Pure vector search misses exact keyword matches, while keyword search lacks semantic understanding. Hybrid retrieval uses both vector similarity and BM25 keyword scoring. The key challenge is score fusion; a robust method is Reciprocal Rank Fusion (RRF): RRF_score = Σ 1 / (k + rank_i) where k is a smoothing parameter (commonly 60) and rank_i is the document's rank from each retrieval path.

Reranking with Deep Interaction Models

After hybrid retrieval returns 50‑100 candidates, a Cross‑Encoder reranker evaluates each [query, document] pair with full cross‑attention, yielding finer relevance scores. Compared to a Bi‑Encoder (independent encoding + dot product), the Cross‑Encoder improves Mean Reciprocal Rank (MRR) from ~0.85 to ~0.92 but is slower, so it is used only in the fine‑ranking stage.

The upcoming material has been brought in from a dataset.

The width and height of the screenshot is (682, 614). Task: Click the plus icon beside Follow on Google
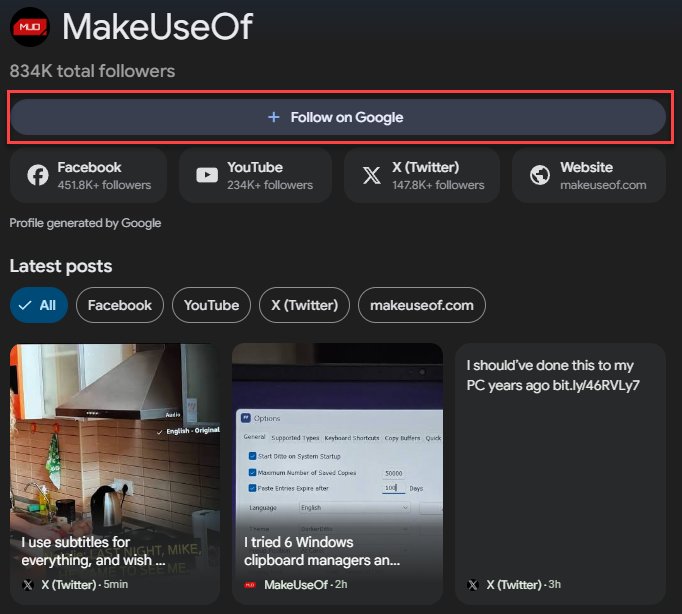point(274,117)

Hard Negative Mining for Domain‑Specific Embeddings

General‑purpose embeddings (e.g., text‑embedding‑ada‑002, bge‑large) struggle with fine‑grained domain distinctions. Hard negative mining selects “appearing‑relevant but actually irrelevant” documents (rank 2‑10 from the current model) as negatives, forming (query, positive, negative) triples for contrastive learning, which sharpens the model’s ability to separate similar‑sounding terms.

Chunking Strategies and Context Compression

Fixed‑size chunking can split semantic units. Optimizations include:

Semantic Chunking : Split by logical units rather than token count.

Overlapping Splits : Add 128‑token overlap between chunks, boosting recall by 5‑10%.

Multi‑Granularity Indexing : Maintain both coarse (document/section) and fine (paragraph/sentence) indexes.

After reranking, context compression extracts the most relevant sentences or uses a small LLM to summarize chunks, raising answer accuracy from ~78% to ~85%.

Dynamic Routing: Adapting Retrieval Strategy to Query Type

Instead of static weightings (e.g., 0.5/0.5), dynamic routing first classifies the query as precise or semantic, then adjusts the vector vs. keyword balance. Simple rules (query length < 5 tokens + domain terms) or LLM‑based classifiers can drive this decision, improving MRR from ~0.82 to ~0.87.

Interview Answer Framework

When asked about RAG optimization in an interview, structure the response in four layers:

Overall Pipeline : Mention the four stages and why each matters.

Stage‑by‑Stage Techniques : Detail query rewriting, hybrid retrieval with RRF, dynamic routing, Cross‑Encoder reranking, hard negative mining, and context compression.

Trade‑offs : Discuss speed vs. accuracy (Cross‑Encoder), data requirements (hard negative mining), and potential information loss (compression).

Quantified Impact : Cite concrete improvements (e.g., recall 0.75→0.88, MRR 0.85→0.92, accuracy 78%→85%).

Be prepared to explain RRF formula, Bi‑Encoder vs. Cross‑Encoder differences, and how hard negatives are selected.

Conclusion

Improving RAG retrieval quality requires systematic enhancements across the entire pipeline. Query rewriting aligns user intent with document terminology, hybrid retrieval leverages both semantics and exact matches, reranking refines relevance with deep interaction models, hard negative mining tailors embeddings to the domain, smarter chunking preserves semantic units, context compression fits limited LLM windows, and dynamic routing selects the optimal strategy per query. Demonstrating this holistic understanding signals real‑world RAG expertise in interviews.